To keep employees safe, Brendlinger employs constant training. Each year, the department runs about 200 safety classes. For example, a recent program called "When the Rubber Meets the Road" offers specialized training for waste truck drivers and garbage men who frequently work in narrow alleys, noted Brendlinger, that were "never designed to hold a big trash bin and a big truck." The program includes information on back care, proper hydration and a defensive driving class specific to this equipment, as well as new rules spelling out when employees can ride the back of the truck. "The person can't be on the truck for more than one block, the truck can't be on a main street and the truck can't go over 10 miles an hour," he explained.

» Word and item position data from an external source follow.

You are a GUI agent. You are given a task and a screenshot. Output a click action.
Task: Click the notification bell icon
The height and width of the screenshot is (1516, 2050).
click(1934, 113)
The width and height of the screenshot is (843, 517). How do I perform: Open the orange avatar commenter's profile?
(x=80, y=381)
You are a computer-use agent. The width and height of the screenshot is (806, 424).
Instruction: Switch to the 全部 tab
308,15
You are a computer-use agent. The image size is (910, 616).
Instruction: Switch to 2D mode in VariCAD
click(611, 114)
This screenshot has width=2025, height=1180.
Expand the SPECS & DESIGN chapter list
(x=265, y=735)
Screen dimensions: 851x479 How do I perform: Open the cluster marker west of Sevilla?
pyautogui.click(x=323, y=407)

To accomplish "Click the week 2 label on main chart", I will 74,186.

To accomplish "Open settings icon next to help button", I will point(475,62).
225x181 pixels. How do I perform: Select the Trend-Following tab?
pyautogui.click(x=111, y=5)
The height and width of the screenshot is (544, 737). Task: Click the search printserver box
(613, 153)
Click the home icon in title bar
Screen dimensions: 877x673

The program proved so popular that they adapted the program for street maintenance employees and will also be providing it to wastewater division workers.
Brendlinger tries to minimize the impact that the training has on the operations. For example, they'll focus classes in the period between the end of snow removal and the start of paving operations in the spring.
While there was some discord initially about the time that training took, Brendlinger said as the years have gone on and employees and supervisors have seen the value of an enhanced safety program, the training has become well accepted. "You will lose employees for a couple of hours in class, but if you have an injury, you lose them either off work or to modified duty for an extend period of time," he said. "In the long run, the investment in training pays off phenomenally."
Brendlinger and his safety officers work hard to build relationships with managers throughout the department. Safety is a regular topic at senior management meetings. He attends department directors' meetings and the safety officers who each cover a specific division meet with those directors on a regular basis. The safety officers also go out on a daily basis to do site and facility assessments to make sure that personal protective gear is being worn, safety procedures are being followed and equipment is in proper working order.
Since he came to the department in 1989, injuries have fallen by 60 percent, said Brendlinger. Those high injury rates prompted management to support strong safety measures. "Once a year, at directors' meeting, I'll bring out the new statistics and do a 10-year history just to remind some of the newer people where we have come from and how the training and proactive safety measures have contributed," he said, adding that some of his best allies are veteran employees who will testify about the former high injury rates and the corresponding problems with keeping full crews on the job.
Preventive Approach
Bruce Schryver's path to the safety profession came by way of time spent in law enforcement and in medical school. In both cases, he recalled, he was dealing with the effects of problems and doing little to prevent them. "You weren't proactive and I decided maybe there was a better way to go. That's how I ended up in safety."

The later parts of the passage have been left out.